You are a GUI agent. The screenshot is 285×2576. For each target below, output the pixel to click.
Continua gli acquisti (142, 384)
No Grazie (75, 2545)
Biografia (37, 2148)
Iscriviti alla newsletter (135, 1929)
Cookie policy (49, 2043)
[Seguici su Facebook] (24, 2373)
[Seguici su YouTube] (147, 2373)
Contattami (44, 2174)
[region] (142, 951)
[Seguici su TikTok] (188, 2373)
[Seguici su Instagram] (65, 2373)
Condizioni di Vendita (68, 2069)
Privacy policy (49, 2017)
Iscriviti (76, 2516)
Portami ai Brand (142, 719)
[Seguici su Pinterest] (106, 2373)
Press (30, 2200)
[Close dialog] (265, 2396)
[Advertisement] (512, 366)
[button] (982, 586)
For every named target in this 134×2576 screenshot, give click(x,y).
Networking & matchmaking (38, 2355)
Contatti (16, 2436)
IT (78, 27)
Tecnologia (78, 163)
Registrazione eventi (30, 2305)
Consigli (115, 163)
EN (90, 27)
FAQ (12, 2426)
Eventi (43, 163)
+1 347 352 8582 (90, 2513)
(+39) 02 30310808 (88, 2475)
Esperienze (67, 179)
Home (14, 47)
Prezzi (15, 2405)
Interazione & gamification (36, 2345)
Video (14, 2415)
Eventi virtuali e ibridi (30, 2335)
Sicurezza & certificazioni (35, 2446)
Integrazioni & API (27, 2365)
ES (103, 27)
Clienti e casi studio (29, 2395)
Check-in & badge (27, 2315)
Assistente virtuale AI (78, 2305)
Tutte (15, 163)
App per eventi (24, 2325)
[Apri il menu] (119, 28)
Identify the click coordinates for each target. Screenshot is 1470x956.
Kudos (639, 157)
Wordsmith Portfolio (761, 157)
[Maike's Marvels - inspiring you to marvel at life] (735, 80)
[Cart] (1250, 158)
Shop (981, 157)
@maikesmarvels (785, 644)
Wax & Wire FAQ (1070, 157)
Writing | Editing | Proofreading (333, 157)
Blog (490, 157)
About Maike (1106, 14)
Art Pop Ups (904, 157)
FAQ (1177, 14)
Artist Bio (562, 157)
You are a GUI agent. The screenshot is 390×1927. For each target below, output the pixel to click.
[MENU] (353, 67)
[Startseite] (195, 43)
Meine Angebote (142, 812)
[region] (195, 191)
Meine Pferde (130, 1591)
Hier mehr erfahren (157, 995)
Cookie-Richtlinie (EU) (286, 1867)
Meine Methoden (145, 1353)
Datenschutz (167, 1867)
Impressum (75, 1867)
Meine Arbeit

**Task objective**
Among the lines above, find those that contain the word "each" and copy them.

**Solution to the exercise**
You are a GUI agent. The screenshot is 285×2576. For each target below, output the pixel to click.
Identify the click coordinates for each target. Screenshot is 1470x956.
You are a GUI agent. The screenshot is 390×1927. For each target below, output the pixel to click.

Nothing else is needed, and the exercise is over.